17Ces mesures, en même temps qu’elles résolveraient le problème de la sécheresse, devaient contribuer à l’industrialisation, élément structurant du processus de développement préconisé pour le Nordeste. C’est à cette fin qu’a été créée la Surintendance pour le Développement du Nordeste (SUDENE).
18En réalité, à côté du processus d’industrialisation effectivement démarré, aucun mécanisme compensatoire des effets de la spécialisation de la zone semi-aride dans l’élevage n’a vraiment fonctionné : la diversification de la monoculture de la canne à été neutralisée par la résistance des grands propriétaires et par la création ultérieure du Programme National de l’Alcool, l’ouverture de la frontière agricole a été, elle, neutralisée par le processus d’usurpation des terres par les latifondistes et l’occupation extensive du sol par l’élevage pour la viande.

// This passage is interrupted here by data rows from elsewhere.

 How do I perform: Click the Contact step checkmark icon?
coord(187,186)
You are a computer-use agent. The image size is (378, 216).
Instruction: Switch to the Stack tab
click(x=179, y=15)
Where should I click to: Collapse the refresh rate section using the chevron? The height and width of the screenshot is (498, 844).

La sécheresse et la fragilité sociale
19Le rapport du GTDN attirait l’attention dès 1959 sur la correspondance existant entre, d’une part les activités pratiquées, et, d’autre part, les relations de production entre propriétaires et travailleurs : « Le propriétaire s’approprie presque totalement le revenu de l’élevage. Ceux qui proviennent du coton de type moco sont presque toujours divisés en parts égales entre le propriétaire et le cultivateur. Pour le travailleur rural, le partage du coton importe moins que l’agriculture de subsistance ». C’est pourquoi : « L’activité la plus importante, du point de vue des tenanciers, est l’agriculture de subsistance, et, du point de vue des propriétaires, l’élevage. »

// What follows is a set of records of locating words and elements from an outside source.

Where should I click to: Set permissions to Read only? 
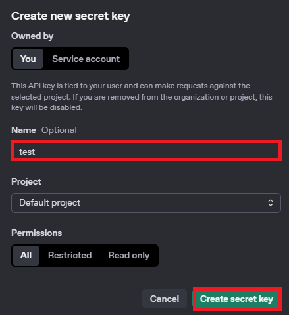pos(129,256)
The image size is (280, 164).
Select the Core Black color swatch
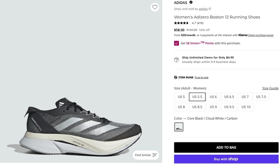coord(179,127)
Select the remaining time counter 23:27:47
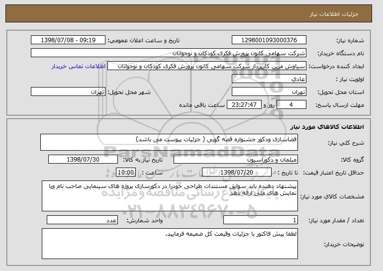383x271 pixels. pyautogui.click(x=244, y=104)
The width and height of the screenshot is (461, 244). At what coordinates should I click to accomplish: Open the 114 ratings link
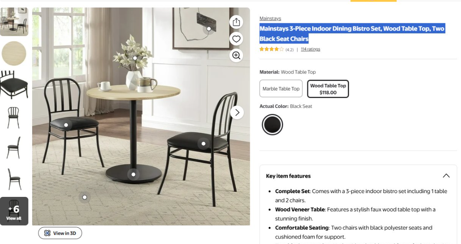(x=311, y=49)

20Après la sécheresse de 1970, se dessine un nouveau point de vue : on s’intéresse moins aux manifestations sporadiques de la sécheresse et plus à la dimension chronique de la pauvreté que la sécheresse ne fait que dévoiler. Il ne s’agit plus seulement de l’extension territoriale du manque d’eau, ni même de la vulnérabilité des activités pratiquées. Il s’agit de la vulnérabilité de certains acteurs, différenciés justement dans les relations sociales qui président à ces activités... Le plus résistant est évidemment le grand propriétaire qui, avant même d’être confronté à la sécheresse, s’en est prévenu en en transférant le préjudice sur autrui : il supprime simplement les avances aux métayers et n’embauche pas d’ouvriers agricoles, réduisant les travailleurs à l’indigence qui fait d’eux des « sinistrés » de la sécheresse. Entre ces deux extrêmes, la résistance des propriétaires et l’indigence des métayers et des salariés agricoles, les petits producteurs cherchent à survivre sur leurs petites réserves, s’endettent, vendent une partie de leur modeste patrimoine et s’inscrivent aussi comme sinistrés dans les actions de secours improvisées par le gouvernement.

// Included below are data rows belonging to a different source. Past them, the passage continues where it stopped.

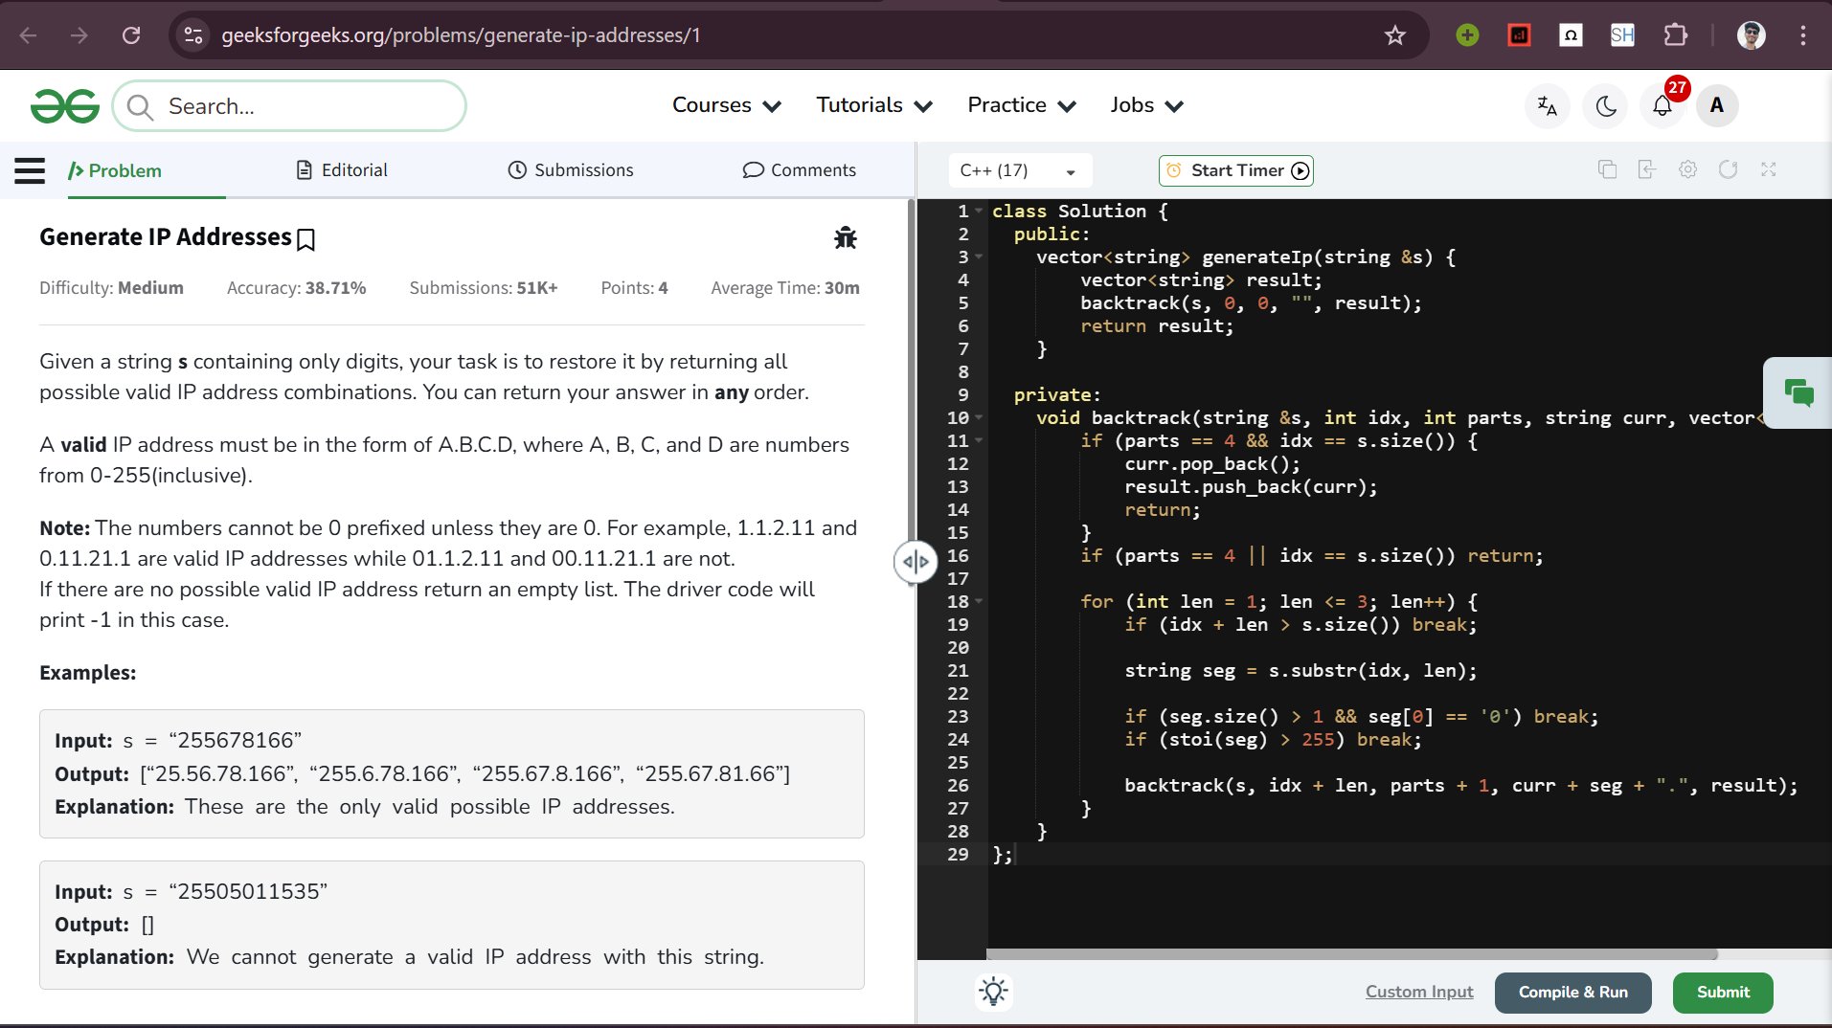
Task: Toggle dark mode moon icon
Action: [x=1606, y=106]
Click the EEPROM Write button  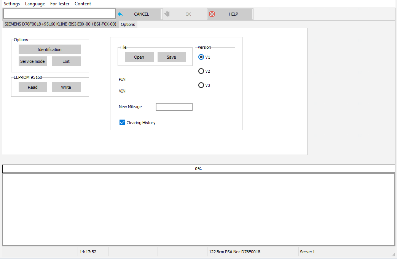coord(66,87)
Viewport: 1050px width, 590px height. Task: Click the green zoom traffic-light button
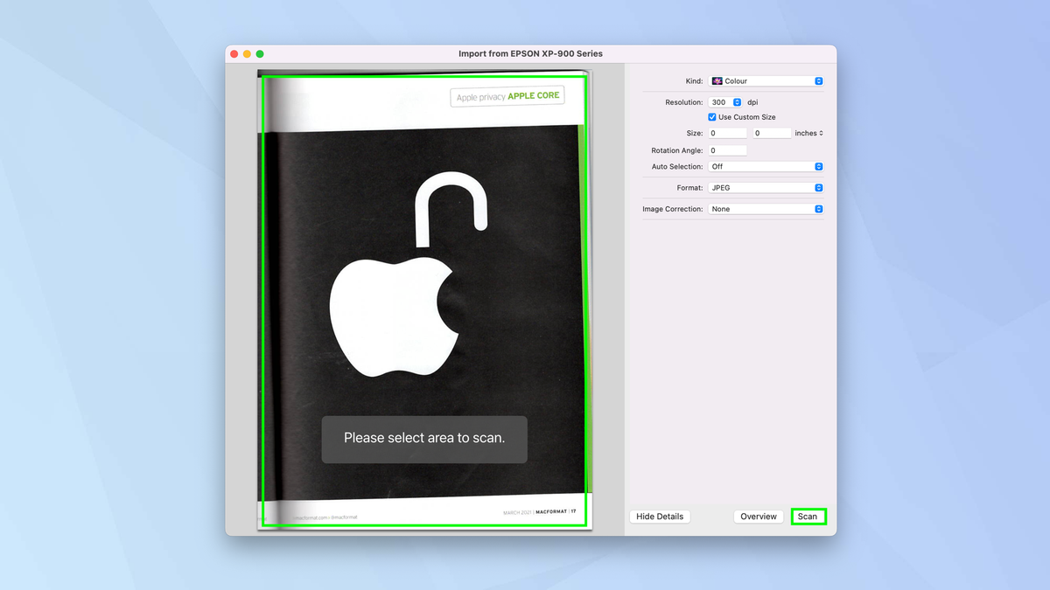click(259, 52)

D. Pessoa conclut en observant que la structure foncière très inégalitaire implique que la sécheresse a des effets contrastés en fonction des types d’exploitation. Toute politique de lutte contre la sécheresse ne peut ignorer ces faits, ce qui fait de la réforme agraire le premier pas nécessaire dans une telle politique.
Notes de bas de page
1 Dirceu Pessoa, chercheur dont les travaux ont beaucoup apporté à la connaissance du Nordeste, devait périr tragiquement en 1987 dans un accident d'avion en Amazonie : il accompagnait le ministre de la Réforme Agraire, montrant que chez lui les recherches scientifiques débouchaient sur l'action en faveur des opprimés.
2 Traduction et adaptation en français par Bernard Bret.
3 Groupe de Travail sur le Développement du Nordeste. Commission dirigée par Celso Furtado et qui a constitué la base de la SUDENE (NdT).